岡島 う〜ん、それがちょっと難しくて……。若い人は新しいことをやりたいと思って入ってくるんだけど、経営者が「こいつ、おもしろい!」と言ってくれる会社じゃないと、だんだん既存の仕組みに過剰適応していくわけです。それこそリクルートに入るような尖った人たちでも、型を覚えて、KPI(重要業績評価指標)を卓球のようにポンポン打ち返しているうちに、おもしろさのエッジがとれてきてしまう。そういう人が社内評価される仕組みだと、入ってきたときはおもしろくても、だんだん潰されるというか、つまらない人間になっちゃうのね。

村上 型にはまるスピードが昔より早くなっている気がするんです。1、2年でバッと適応しちゃう。

岡島 でも経営者は、型にはまっていないおもしろい人がほしいわけ。だから、指名委員会とか役員人事の話をしていると、「こいつ、めっちゃおもしろいんだよね、という人間はどこにいるんだ?」という話になるわけです。

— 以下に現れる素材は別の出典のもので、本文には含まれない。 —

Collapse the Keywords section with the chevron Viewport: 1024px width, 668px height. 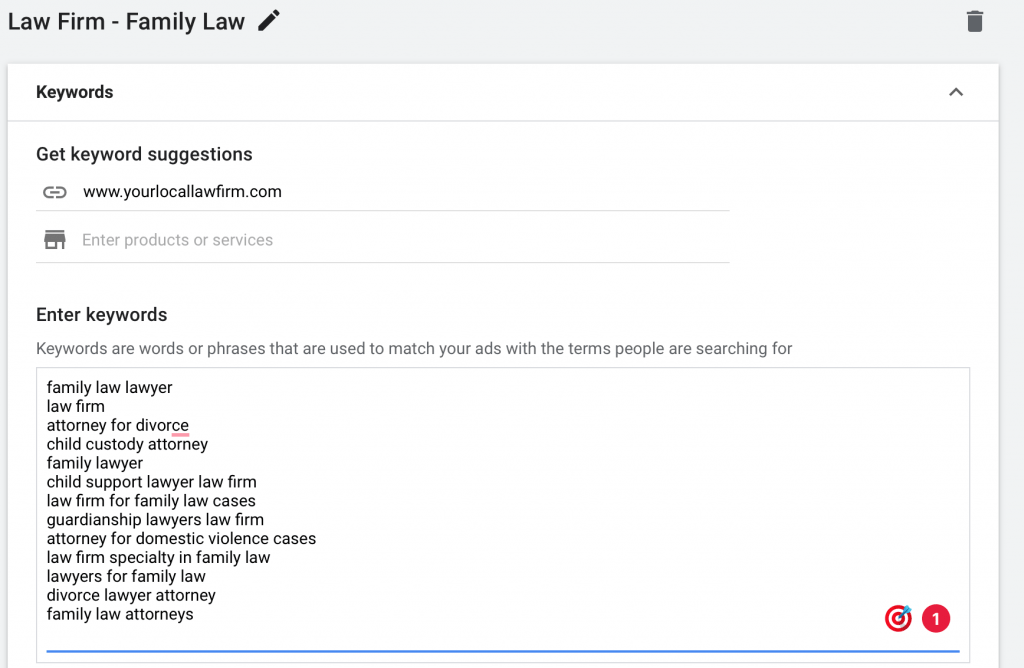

村上 ぼくはオープンイノベーションをやっていた関係で、他の企業さんから「うちの社内でもどうやったら新しいことを生み出せるようになるのか」と相談を受けることがあって、「どんどん若者にやらせて、ちゃんと話を聞けばいいんですよ」と答えたんです。そこで、「どんどんやってみろ」「まだ誰もやったことのないアイデアを持ってこい」と言われた若い人たちが奮起して、自分たちで事業プランを競い合うピッチコンテストもやって、「できました!」と役員連中にプレゼンしたら、「前例はあるのか?」と聞かれたって言うんですよ。あるわけないでしょ、新しいんだから(笑)。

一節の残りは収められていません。